## Provided text

Open epag opened 3 weeks ago

epag commented 3 weeks ago

Author Name: James (James) Original Redmine Issue: 60317, https://vlab.noaa.gov/redmine/issues/60317 Original Date: 2019-02-19


Given a desire to test as many operational situations as practicable before a candidate is released, when I develop system tests to implement that goal, then I want to consider more situations in which the database has not been cleaned.

I seem to be unique in executing the WRES without cleaning regularly. I have seen many failures (generally in the execution of scripts) under these circumstances that are only solved by cleaning the database.

I understand that, when I see a specific failure, I should open a ticket and try to document the reproducible conditions. However, in reality, I don't always do this, because I'm in the middle of something else and these types of failures involve interactions that are hard to reproduce (sorry, an admission of guilt).

As a starting point, I would like to see us implement one sequence of system tests in which we execute all tests without cleaning. Another possibility is that we randomize the order in which this sequence of tests is executed (and obviously document the selected order to reproduce). Obviously, tests should be deterministic, in general, not random, but the individual tests will remain deterministic, and the collection of tests as a whole will remain deterministic, only the sequencing will change (much like renaming a JUnit test method). The aim here is to increase confidence over the long-run. Other suggestions are very welcome.


Related issue(s): #187 Redmine related issue(s): 51655, 69087


epag commented 3 weeks ago

Original Redmine Comment Author Name: Hank (Hank) Original Date: 2019-02-19T12:12:35Z


James,

I'm fine with what you propose.

Removing the cleaning is easy: just get rid of the 0-byte CLEAN files.

As for randomizing the order, JUnit should help to facilitate this, right? Looking at the website,

https://github.com/junit-team/junit4/wiki/test-execution-order

Does one of the ordering schemes mentioned represent what you want? I think truly random would be, @FixMethodOrder(MethodSorters.JVM), while the default ordering with 4.11 (would need to confirm version) is random but consistent, which I think is what this means: "deterministic, but not predictable".

Thanks,

Hank

epag commented 3 weeks ago

Original Redmine Comment Author Name: James (James) Original Date: 2019-02-19T12:27:28Z


Hank,

To be clear (and I don't think you are necessarily saying this either), I don't want to replace our existing system test sequence, but add one. We may want to aggregate the reporting via e-mail, however.

Agreed, we have options available in JUnit. The default sequencing is the method hash, but the sequencing can be explicit, as you say. In general, I think there's very little need for this functionality, because unit test outputs should not be dependent on execution order, in general (if they are, something probably smells), but I do think it's relevant here.

## Work to be completed
Could you transcribe everything in the issue thread from "Author Name: James (James) Original Redmine" down to "cleaning the database."?

(Data entries)
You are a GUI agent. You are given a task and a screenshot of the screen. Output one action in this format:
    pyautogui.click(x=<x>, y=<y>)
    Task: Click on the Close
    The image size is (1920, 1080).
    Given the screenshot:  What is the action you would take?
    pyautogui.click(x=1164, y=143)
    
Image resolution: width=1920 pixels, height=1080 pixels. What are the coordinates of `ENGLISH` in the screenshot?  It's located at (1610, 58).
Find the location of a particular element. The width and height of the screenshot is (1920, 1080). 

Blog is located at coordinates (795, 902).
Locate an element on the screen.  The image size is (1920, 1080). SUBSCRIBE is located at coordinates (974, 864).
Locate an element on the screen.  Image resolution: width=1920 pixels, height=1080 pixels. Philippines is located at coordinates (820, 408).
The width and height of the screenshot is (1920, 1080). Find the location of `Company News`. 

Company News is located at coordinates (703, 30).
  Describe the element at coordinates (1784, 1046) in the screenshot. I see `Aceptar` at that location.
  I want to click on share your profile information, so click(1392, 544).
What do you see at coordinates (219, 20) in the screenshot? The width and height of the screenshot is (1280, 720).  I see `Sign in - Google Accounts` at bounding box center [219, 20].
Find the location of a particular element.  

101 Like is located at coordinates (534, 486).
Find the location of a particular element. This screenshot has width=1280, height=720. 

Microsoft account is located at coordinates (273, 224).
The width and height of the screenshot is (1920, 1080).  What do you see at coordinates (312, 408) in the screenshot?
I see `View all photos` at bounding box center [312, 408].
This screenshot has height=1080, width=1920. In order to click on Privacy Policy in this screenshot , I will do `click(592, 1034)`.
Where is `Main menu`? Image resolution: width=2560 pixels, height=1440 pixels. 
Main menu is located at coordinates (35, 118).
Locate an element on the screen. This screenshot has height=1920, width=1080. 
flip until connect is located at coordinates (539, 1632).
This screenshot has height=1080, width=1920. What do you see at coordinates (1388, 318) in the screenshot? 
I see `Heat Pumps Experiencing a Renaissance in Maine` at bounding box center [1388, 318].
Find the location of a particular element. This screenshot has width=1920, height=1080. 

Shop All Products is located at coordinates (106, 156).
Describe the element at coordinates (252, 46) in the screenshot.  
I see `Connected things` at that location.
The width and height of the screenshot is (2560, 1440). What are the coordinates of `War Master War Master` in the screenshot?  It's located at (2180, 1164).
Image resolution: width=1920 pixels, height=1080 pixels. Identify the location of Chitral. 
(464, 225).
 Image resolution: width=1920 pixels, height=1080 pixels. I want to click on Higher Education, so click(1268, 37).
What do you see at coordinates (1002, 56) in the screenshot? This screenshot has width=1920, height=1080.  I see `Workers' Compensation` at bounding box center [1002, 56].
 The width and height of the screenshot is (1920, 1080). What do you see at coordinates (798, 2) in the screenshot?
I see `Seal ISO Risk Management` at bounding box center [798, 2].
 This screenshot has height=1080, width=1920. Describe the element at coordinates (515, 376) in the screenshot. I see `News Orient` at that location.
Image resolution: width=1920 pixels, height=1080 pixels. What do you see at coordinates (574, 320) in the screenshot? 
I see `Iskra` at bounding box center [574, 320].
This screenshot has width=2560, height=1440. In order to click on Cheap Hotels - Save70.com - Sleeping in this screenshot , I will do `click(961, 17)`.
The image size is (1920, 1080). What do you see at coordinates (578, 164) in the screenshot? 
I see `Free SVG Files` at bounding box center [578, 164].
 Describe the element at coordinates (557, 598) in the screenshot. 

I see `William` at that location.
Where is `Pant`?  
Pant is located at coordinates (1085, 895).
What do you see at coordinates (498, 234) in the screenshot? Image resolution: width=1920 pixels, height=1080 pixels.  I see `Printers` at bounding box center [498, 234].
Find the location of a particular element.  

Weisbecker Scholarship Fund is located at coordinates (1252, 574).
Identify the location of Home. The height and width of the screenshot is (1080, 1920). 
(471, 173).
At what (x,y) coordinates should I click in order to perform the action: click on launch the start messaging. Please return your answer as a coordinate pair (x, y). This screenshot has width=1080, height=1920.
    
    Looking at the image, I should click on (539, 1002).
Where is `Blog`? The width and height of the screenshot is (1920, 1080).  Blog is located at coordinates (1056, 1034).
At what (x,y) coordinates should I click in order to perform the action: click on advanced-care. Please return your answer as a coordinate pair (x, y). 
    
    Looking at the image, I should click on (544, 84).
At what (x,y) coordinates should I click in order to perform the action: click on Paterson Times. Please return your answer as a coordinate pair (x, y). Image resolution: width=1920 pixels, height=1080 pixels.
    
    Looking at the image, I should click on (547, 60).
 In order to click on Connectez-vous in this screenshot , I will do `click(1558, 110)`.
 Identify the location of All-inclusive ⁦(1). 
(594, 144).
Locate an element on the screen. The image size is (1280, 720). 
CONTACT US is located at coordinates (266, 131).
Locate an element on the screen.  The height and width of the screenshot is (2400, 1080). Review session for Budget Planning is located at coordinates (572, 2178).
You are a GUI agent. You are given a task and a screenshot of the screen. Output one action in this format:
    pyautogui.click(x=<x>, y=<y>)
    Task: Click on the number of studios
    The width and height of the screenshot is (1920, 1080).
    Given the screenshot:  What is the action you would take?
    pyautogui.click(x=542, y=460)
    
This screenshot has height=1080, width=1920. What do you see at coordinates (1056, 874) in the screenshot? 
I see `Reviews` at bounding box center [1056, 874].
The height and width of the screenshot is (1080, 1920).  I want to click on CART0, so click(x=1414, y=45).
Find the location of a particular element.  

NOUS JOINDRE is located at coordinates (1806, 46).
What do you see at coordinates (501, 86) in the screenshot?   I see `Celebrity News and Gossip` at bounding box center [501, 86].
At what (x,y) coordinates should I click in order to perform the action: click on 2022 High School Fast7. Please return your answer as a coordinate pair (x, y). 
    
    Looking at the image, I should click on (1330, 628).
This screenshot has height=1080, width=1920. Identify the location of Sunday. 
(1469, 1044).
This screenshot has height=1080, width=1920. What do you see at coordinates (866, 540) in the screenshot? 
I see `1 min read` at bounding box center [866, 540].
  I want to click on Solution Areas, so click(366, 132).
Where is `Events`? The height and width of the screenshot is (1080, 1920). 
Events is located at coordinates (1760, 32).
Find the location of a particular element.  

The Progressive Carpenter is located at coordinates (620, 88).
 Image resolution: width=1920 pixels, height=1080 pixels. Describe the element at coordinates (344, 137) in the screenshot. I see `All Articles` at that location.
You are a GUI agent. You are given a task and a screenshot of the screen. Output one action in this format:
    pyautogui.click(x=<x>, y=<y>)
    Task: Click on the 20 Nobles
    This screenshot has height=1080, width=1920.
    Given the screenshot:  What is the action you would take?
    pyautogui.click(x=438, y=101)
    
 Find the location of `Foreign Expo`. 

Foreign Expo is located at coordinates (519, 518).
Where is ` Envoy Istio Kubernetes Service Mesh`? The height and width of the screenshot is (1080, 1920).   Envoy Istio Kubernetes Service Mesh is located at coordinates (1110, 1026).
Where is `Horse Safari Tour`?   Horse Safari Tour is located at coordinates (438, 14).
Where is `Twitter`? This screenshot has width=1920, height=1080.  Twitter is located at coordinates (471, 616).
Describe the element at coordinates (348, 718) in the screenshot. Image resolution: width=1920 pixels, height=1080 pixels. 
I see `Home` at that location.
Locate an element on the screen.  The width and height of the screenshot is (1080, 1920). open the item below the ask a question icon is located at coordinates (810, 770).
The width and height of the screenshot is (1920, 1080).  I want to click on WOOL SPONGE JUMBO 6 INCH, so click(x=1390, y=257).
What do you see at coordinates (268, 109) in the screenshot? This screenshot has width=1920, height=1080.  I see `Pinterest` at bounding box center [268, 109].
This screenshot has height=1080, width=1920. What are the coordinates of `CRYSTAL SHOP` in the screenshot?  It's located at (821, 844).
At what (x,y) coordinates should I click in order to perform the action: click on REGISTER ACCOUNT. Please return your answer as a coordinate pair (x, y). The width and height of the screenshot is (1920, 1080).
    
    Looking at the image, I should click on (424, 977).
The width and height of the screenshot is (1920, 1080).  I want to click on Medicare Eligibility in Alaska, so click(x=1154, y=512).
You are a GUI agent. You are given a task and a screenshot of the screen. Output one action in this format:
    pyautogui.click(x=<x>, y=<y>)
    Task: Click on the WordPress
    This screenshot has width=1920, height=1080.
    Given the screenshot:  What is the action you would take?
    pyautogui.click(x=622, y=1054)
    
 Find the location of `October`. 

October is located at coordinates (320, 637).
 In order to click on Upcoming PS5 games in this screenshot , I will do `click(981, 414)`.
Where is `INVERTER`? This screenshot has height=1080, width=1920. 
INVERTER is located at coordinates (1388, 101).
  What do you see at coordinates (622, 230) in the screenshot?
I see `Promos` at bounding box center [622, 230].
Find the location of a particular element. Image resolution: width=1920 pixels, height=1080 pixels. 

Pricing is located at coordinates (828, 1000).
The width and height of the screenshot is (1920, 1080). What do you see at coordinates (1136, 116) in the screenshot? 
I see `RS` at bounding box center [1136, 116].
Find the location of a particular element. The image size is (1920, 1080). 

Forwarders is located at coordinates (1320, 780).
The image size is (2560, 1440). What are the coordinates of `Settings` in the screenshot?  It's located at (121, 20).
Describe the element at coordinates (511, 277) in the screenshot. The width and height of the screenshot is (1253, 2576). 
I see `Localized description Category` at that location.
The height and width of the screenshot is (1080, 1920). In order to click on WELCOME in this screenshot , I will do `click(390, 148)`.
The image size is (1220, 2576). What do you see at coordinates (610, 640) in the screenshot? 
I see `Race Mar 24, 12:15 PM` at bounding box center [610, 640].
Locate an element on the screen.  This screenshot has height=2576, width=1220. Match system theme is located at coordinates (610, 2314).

## Exercise answer
Author Name: James (James) Original Redmine Issue: 60317, https://vlab.noaa.gov/redmine/issues/60317 Original Date: 2019-02-19


Given a desire to test as many operational situations as practicable before a candidate is released, when I develop system tests to implement that goal, then I want to consider more situations in which the database has not been cleaned.

I seem to be unique in executing the WRES without cleaning regularly. I have seen many failures (generally in the execution of scripts) under these circumstances that are only solved by cleaning the database.